USD/JPY tumbles below 139.50 after US ISM Service PMI
- US Dollar weakens across the board following lower-than-expected ISM Service PMI.
- US yields decline sharply after data, benefiting the Yen.
- USD/JPY extends reversal from six-day highs.
The USD/JPY experienced a sharp drop below 140.00 after the release of US economic data that weighed on the US Dollar. Within a few minutes, the pair lost more than 50 pips, reaching a fresh daily low at 139.25. It remains near the lows, under pressure.

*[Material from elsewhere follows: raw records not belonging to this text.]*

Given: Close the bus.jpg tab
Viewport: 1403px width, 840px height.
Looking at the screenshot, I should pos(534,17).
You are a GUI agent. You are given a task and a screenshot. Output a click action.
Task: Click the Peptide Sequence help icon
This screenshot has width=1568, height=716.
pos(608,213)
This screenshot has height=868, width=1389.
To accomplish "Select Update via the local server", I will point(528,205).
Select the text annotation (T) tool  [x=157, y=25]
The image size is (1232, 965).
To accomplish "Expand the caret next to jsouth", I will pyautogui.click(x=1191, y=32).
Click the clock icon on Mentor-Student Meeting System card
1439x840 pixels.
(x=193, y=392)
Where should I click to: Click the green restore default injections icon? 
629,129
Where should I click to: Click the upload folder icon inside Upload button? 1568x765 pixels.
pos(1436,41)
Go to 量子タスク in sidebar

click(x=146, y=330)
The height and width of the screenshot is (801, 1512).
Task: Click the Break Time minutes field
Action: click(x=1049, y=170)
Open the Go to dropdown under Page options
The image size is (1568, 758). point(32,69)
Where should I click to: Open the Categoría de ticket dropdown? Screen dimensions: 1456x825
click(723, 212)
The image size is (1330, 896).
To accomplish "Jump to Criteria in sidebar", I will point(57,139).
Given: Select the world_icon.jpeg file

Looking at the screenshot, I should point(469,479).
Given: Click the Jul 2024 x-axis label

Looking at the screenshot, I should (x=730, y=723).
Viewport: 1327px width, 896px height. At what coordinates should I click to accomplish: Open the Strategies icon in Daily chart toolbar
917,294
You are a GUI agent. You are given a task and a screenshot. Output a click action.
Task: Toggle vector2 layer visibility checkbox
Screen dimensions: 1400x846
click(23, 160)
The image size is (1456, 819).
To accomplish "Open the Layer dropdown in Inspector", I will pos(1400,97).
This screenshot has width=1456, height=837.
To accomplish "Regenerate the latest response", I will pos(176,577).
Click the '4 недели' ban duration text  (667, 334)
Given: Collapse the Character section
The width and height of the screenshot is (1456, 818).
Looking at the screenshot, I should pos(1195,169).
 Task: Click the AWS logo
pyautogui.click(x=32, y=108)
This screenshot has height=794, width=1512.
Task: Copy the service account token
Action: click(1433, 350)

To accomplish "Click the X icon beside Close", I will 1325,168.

Data triggers more losses in USD/JPY
The May S&P Global Services PMI was revised down from 55.1 to 54.9. More importantly, the ISM Services PMI for May came in at 50.3, the lowest level since May 2020, falling short of expectations of 51.5 and below April’s figure of 51.9. The Prices Paid Index also fell from 59.6 to 56.2, and the Employment Index dropped to 49.2, indicating contraction.
In addition, a separate report showed that Factory Orders rose by 0.4% in April, below the market consensus of 0.5%.
These figures triggered weakness in the US Dollar across the board. The US Dollar Index dropped from 104.30, hitting daily lows below 104.00. US Treasury yields also turned negative, with the 10-year sliding from 3.75% to 3.66% and the 2-year from 4.55% to 4.43%.
The rally in Treasuries boosted the Japanese Yen, which is also benefiting from the slide in equity prices on Wall Street. As a result, the yen is one of the top performers so far on Monday.
USD/JPY fails to hold above 140.00
The USD/JPY reached a high of 140.45 on Monday, which was the highest level it had seen since May 30th. However, it began to pull back and accelerated its descent after the release of US data. The pair was unable to maintain a level above 140.00.
On the 4-hour chart, the USD/JPY has fallen below its 20-period Simple Moving Average (SMA). Immediate support is at 139.20, followed by the 138.95/139.00 zone. If the pair continues to decline, attention will turn to last week’s low at 138.40. A recovery above 139.60 could alleviate the bearish pressure.